44. Further preparations for priming the engine: removing some moulded bolts.



45. The supports for the rear wheel suspension are screwed into the block (eventually the screw will be totally out of sight) and, for the sake of security, glued (brown Gator Glue).



46. The oil pump-subassembly's moulding lines are removed (knives, sanding stick, files, sanding paper, sanding grip, glass fiber pen).



47. Tamiya invented a support for the exhaust manifolds. As it doesn't exist 1/1, I've removed it (both sides).



48. Extremely carefully the following part is heated (better to use a hair dryer) and bent slightly. 



49. The next hose was moulded too short and will be replaced by a bit of Evergreen rod.

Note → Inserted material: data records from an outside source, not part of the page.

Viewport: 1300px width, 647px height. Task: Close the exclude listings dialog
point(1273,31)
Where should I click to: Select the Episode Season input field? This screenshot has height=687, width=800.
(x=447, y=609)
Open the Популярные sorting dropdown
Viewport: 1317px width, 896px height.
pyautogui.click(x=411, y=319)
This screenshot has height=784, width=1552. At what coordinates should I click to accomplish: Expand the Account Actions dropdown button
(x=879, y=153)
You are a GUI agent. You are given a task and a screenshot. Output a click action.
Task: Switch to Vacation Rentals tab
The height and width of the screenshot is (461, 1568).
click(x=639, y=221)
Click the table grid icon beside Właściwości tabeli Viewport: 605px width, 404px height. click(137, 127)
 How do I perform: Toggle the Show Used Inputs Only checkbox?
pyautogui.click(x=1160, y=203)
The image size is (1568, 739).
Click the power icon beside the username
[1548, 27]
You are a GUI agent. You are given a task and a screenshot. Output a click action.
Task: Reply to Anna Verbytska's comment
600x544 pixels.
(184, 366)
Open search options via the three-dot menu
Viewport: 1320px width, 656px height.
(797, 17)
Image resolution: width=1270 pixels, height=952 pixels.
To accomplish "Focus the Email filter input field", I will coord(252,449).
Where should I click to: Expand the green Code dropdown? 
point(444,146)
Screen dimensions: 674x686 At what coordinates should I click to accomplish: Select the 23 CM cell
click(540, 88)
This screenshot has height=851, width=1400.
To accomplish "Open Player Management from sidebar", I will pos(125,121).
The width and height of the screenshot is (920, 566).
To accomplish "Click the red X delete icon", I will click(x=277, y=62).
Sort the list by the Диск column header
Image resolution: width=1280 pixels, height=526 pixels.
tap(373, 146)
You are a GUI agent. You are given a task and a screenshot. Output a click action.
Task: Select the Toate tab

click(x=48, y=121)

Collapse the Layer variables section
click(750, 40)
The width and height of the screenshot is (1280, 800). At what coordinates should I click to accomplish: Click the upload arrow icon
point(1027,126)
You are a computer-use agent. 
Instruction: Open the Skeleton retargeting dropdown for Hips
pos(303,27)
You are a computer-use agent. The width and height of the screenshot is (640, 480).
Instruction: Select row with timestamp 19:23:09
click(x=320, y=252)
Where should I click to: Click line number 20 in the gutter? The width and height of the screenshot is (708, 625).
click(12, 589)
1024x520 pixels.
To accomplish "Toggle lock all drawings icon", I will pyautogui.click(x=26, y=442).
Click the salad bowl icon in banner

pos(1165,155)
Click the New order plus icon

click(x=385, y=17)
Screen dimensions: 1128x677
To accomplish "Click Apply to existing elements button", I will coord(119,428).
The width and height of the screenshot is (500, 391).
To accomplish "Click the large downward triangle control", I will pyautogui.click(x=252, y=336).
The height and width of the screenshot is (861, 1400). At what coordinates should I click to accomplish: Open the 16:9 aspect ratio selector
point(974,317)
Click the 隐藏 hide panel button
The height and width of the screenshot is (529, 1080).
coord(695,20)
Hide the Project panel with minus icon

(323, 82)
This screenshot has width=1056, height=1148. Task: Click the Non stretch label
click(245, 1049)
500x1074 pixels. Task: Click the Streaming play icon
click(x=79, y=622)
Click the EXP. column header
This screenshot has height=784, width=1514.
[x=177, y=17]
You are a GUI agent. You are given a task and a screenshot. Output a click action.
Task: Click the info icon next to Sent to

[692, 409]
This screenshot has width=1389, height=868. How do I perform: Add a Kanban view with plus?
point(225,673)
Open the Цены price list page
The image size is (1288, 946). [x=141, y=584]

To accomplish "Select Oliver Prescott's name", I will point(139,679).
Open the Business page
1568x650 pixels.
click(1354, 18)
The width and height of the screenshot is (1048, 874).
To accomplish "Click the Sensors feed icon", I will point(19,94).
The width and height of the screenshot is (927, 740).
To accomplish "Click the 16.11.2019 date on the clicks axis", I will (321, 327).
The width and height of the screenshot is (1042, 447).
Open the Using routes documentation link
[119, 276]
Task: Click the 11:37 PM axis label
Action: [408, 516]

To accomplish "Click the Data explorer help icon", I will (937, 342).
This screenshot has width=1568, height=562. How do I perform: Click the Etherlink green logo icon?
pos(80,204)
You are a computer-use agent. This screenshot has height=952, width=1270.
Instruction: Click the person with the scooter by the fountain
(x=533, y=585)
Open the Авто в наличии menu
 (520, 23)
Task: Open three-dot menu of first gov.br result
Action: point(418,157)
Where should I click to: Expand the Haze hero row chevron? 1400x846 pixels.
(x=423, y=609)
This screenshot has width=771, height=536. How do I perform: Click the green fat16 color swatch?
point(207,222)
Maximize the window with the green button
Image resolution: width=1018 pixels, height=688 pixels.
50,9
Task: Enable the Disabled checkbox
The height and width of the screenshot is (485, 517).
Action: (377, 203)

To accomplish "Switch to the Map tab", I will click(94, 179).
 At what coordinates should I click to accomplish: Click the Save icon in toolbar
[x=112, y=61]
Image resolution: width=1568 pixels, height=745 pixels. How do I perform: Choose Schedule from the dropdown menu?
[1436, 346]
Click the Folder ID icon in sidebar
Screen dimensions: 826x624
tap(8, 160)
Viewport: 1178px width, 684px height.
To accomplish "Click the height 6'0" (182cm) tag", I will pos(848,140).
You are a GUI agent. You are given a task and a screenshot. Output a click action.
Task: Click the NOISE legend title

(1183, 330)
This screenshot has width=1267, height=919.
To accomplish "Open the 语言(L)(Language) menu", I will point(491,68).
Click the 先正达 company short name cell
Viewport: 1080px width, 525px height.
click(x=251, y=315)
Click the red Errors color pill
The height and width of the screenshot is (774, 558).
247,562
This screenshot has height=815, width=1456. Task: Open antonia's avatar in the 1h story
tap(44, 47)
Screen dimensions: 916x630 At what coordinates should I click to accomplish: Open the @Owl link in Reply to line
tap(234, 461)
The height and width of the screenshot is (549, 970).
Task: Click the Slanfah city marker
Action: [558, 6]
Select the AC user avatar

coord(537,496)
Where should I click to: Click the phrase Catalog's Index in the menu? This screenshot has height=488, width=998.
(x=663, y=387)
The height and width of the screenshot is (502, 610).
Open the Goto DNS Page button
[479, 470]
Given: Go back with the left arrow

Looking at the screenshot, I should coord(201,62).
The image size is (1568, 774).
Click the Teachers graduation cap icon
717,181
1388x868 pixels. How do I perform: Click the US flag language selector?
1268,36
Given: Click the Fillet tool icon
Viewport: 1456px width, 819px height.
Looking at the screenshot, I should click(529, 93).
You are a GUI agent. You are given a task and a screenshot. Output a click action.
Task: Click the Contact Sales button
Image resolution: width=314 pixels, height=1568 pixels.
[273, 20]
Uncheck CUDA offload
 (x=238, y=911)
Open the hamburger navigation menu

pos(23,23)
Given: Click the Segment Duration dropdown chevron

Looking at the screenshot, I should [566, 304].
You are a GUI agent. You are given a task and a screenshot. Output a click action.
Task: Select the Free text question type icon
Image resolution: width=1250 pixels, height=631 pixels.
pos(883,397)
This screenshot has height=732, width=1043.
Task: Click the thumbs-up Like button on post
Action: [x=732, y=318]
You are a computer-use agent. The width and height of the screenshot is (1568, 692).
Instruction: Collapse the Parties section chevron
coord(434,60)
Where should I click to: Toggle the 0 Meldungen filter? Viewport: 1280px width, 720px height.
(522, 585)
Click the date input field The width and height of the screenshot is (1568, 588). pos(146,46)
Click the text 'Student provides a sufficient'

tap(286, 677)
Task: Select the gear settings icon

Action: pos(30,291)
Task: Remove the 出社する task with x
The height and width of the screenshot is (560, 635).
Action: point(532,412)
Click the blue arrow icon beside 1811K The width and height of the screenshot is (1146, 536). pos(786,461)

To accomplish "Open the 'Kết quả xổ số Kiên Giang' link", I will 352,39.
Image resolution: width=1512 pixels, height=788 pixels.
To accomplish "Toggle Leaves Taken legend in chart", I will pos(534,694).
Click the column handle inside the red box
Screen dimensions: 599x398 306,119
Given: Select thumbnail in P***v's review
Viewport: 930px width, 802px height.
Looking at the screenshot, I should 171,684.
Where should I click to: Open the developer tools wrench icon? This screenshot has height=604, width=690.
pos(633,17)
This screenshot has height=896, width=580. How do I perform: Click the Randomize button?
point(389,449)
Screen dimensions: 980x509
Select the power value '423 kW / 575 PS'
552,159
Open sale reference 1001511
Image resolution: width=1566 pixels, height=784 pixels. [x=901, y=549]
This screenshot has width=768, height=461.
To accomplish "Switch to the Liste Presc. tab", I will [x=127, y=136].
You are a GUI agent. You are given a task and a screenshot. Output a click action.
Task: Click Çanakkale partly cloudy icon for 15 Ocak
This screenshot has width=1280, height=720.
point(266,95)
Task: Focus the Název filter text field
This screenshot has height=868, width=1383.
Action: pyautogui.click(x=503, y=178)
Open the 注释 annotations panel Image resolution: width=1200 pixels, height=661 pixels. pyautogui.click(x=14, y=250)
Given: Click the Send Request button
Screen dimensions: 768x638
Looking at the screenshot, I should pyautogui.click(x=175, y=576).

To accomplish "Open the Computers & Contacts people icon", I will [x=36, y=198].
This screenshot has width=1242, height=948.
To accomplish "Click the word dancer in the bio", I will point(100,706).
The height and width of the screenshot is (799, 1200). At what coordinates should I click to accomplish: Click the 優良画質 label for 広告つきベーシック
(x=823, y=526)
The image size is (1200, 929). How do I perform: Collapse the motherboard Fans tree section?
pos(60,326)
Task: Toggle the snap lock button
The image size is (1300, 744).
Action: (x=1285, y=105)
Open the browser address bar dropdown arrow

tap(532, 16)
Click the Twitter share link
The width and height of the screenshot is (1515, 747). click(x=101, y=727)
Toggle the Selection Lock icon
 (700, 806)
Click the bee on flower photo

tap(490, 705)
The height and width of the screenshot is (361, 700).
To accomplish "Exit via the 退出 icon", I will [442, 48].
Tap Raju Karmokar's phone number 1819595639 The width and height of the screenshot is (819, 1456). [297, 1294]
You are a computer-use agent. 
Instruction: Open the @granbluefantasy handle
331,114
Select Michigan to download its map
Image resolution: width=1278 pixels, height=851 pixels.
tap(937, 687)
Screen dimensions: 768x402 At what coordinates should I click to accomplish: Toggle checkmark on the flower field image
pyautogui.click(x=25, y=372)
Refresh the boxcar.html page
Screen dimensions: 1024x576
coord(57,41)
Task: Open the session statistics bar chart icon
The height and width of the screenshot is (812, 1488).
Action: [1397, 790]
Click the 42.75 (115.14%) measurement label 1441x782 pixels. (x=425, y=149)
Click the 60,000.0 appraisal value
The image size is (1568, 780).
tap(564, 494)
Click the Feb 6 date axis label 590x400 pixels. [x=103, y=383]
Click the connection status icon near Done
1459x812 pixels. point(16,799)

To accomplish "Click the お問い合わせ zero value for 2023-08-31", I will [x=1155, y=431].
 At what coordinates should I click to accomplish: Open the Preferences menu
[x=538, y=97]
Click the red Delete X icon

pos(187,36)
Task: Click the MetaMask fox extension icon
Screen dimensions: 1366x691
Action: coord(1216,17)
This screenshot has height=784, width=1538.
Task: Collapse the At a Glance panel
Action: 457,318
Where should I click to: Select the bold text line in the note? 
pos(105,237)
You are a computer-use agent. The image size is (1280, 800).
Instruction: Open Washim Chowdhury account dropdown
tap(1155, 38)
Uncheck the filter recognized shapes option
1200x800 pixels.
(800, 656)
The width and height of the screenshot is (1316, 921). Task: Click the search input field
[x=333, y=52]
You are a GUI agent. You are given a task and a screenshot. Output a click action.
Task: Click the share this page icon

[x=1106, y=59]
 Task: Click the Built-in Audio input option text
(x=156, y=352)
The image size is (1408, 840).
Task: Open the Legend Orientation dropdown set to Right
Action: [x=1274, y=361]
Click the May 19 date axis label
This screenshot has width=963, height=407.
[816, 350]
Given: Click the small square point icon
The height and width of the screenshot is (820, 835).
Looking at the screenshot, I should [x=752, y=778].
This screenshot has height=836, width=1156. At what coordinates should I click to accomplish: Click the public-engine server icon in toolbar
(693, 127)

50. A cool hose-end is scratched. Tamiya forgot to include it. It's a piece of Evergreen Rod, shaped into an S, put into a pre-drilled hole in the engine block. 



51. The oil pump is attached to the block in two spots. Tamiya only moulded one of both. I simply cut to length a piece of Evergreen Rod, upon which a bolt will be glued later. 



52. Top Studio's heads can be improved slightly: two out of thirteen torx-bolts need to be positioned in deeper recesses. I simply slized off the resin.  



53. The Honda logo (consisting of two photo etch parts) is glued on the head (brown Gator Glue). The long trim to the left and the short trim to the right of the logo will be put in place after painting. After painting, first the logo will be 'scraped clean' using a knife, so that the metal will reappear... or that's the theory anyway. 


The left side of the engine block is now ready for priming.